Tourist boats ply the lock in the summer season and gradually the focus shifts to those now weeks later. There are dozens of them, and one by one they are assessed and eliminated until settling on the most likely one given the estimated time of death and the last meal. A passenger list is acquired and through Interpol the passenger-tourists from around the world are interviewed by the local plod on behalf of Beck and company. Only later is it discovered that the list was not complete because of last-minute walk-ons.
And so it goes until they come to Roseanna McGraw, a librarian from Lincoln in far Nebraska, whose name is on the list but who cannot be found. Beck contacts police lieutenant Elmer Kafka of the Lincoln PD and in time they conclude that the victim is indeed Roseanna. These two talk on the telephone, exchange letters, telegrams, and information packages and unite in the pursuit. Kafka handles the American side of the investigation off the page.
There follow two marvellous themes. In one Beck develops a picture of Roseanna McGraw’s personality, her likes and dislikes, her attitudes to men, her dining and drinking habits, her wardrobe, her self-confidence, and so on. The other is a painstakingly harvest of all the holiday snap shots from the eighty other passengers on the boat from around the world (Kafka covers the USA) to jigsaw-puzzle together a picture of her last days of life on the boat as a figure in the background of these photographs. During these efforts Beck comes to know the deceased, motivating him even more to stick with it and find the perpetrator. Roseanna is very definitely a person to him, not just a case.

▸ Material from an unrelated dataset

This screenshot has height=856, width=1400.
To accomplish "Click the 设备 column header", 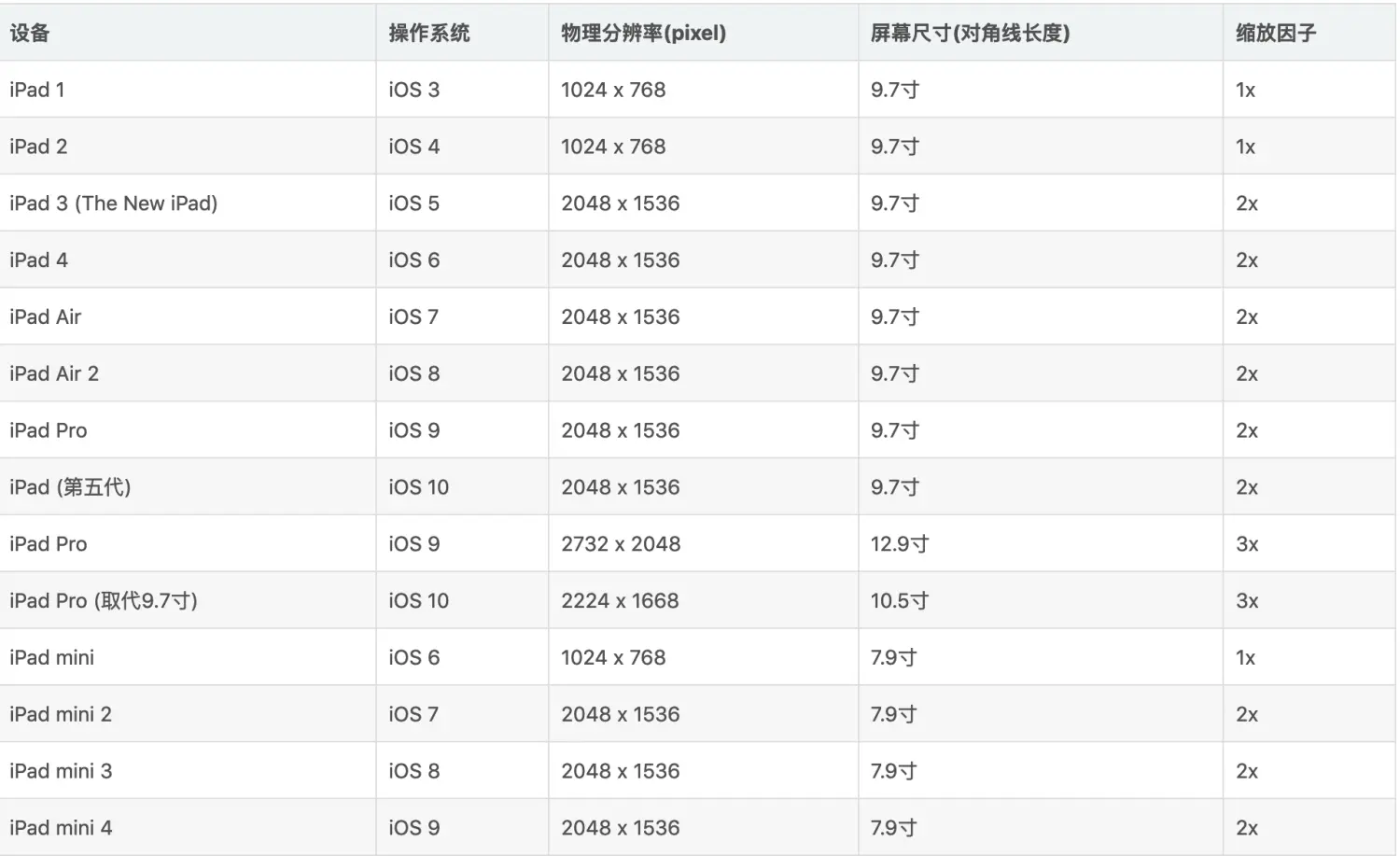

In Stockholm the season changes, other cases come and go, and Beck’s children grow while he muses that he has the three essential qualities for an investigator: (1) persistence, (2) detachment, and (3) systematic thinking. He will not quit. He is not misled by emotional involvement. He will test the facts. So simple yet so rare.
Spoiler follows.
Readers will have to decide for themselves about the denouement. Was it entrapment? Was it provocation? Yes on both counts to this reader. In context it is about ends and means, but still it seems strange given the well known, often paraded, frequently trumpeted political opinions of the writers as lefter than thou. There is certainly no presumption of innocence in the absence of proof in these pages, and anything goes to get the perpetrator.
I also wondered if the villain had the wit, and if so, by what means, to dispose of Roseanna’s baggage, passport, handbag, coat, and so on. These objects are mentioned once earlier and then evaporate from the story and in my reading the question was never resolved.
This book inspired me to re-read another in the series, and I was reminded why I think this one is the best. Though that second title did have a good section in which Beck and his crew make inferences from a subway ticket. It was interesting to see how much information could be derived from it, and what conjectures it lead to, though it this part was not integrated into the plot. See The Man on the Balcony (1967).
Confession I also read the Man Who Went up in Smoke (1966) and found it bland. It seemed more like copy for a Budapest Tourist Board campaign than a krimi. Rather Beck is enthralled by the Red Paradise. The Hungarian Uprising a mere ten years before is tactfully not mentioned. The bullet strikes in walls, fire damaged walls, and secret police torture chambers that we saw on our visit to Budapest a few years ago escaped Beck’s notice.
Tibet proved boring and for a break from the bleak account of life there I returned to Sweden. And not to just any Sweden, but to an old favourite that I have read a couple of times before, the first time in the long ago.